‘High Disguise’ of drugs in a teen’s room

Sue Cronin finds a highlighter used to conceal a pipe during the HFM Prevention Council’s exercise “High Disguise” Thursday night at Knox Junior High School in Johnstown. (The Leader-Herald/Michael Anich)

JOHNSTOWN — The HFM Prevention Council gave participants of its “High Disguise” exercise Thursday night at Knox Junior High School four minutes to find drug or alcohol-related paraphernalia in a mock teenager’s bedroom.

But in reality, parents have a lifetime to be concerned over their children’s welfare related to drugs.

The exercise — set up in Knox’s small cafeteria — was open to the public in groups of up to four people. Parents or concerned citizens had four minutes to find as much concealed fake drugs and related paraphernalia in a mock teenage bedroom.

HFM Prevention Council prevention educators Paul Meher and Alicia King gave a presentation on the program afterwards in Knox’s large cafeteria. They recently gave the same presentation to the Greater Johnstown School District Board of Education.

The event was geared towards adolescents, parents and caring adults in the community. It gave participants the opportunity to search out hidden drugs and paraphernalia, while learning about concealment methods and drug culture references.

“This is about the parents and educating them,” said Knox Principal Robert Kraemer. “It opened my eyes.”
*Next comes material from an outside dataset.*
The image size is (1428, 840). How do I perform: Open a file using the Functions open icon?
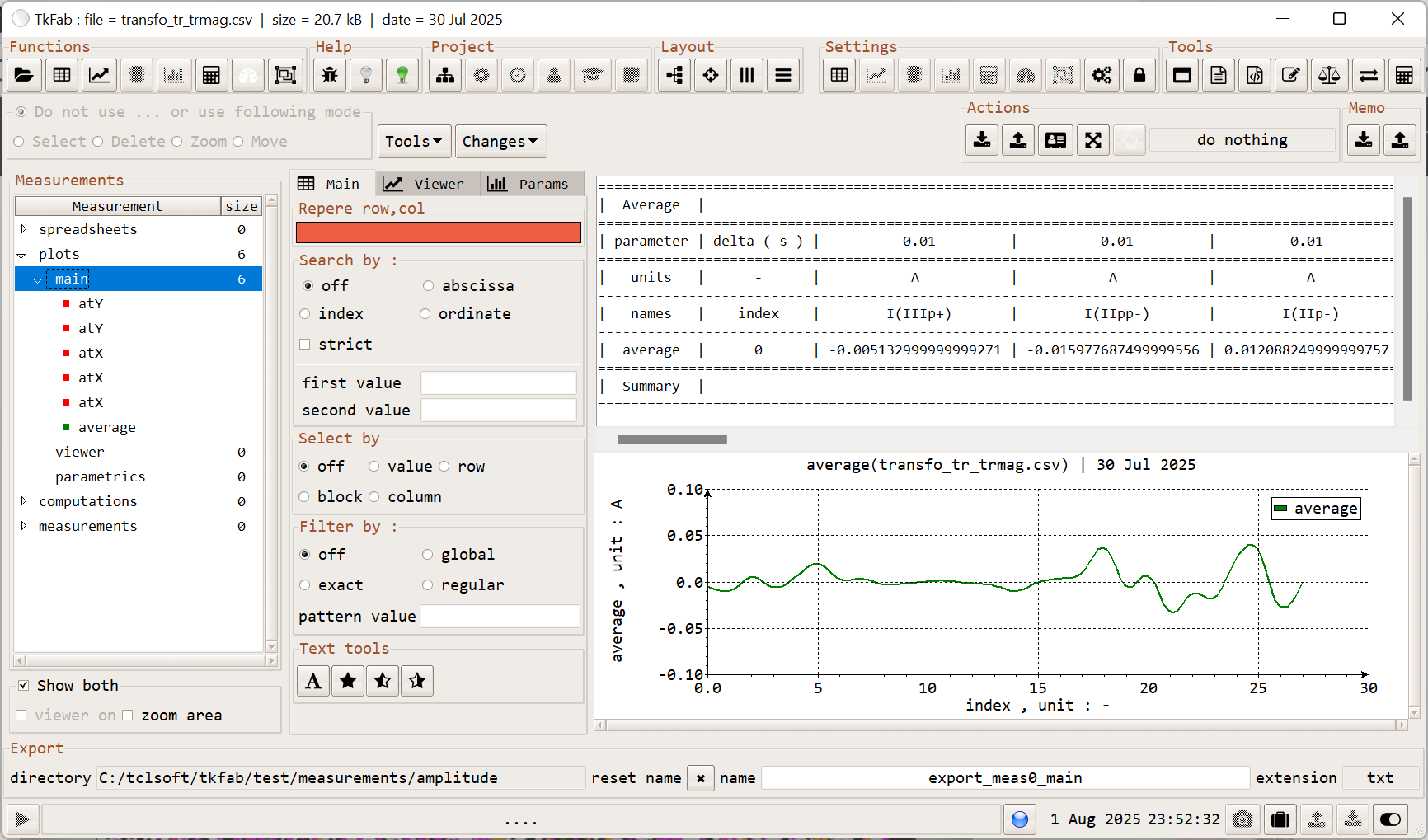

Even though parents are gaining knowledge about what their kids may be hiding, he said that hopefully in most households in Johnstown it will “never get to this point.”

Several parents and grandparents showed up for the “High Disguise” program Thursday night. They eagerly took notes, going through the mock bedroom in a methodical manner.

“These kids know how to hide things,” said participant Rebecca Wager, smiling as she exited the room.

She said she found 15 items, but the council educators said there were actually 63 items hidden in the bedroom.

Among the items that parents found was a journal, in which the teenager made drug references.

“It will make all the parents more aware,” said another participant, Sue Cronin, who praised the exercise.

Meher said there are no actual drugs used in the “High Disguise” presentation. For example, oregano was used instead of marijuana, powdered sugar was used instead of cocaine, and candy replaced pills. But other items were the real thing, such as roach clips, vape products, pipes and flasks. Meher said the HFM Prevention Council purchased some of the items for the exercise, while other items were donated.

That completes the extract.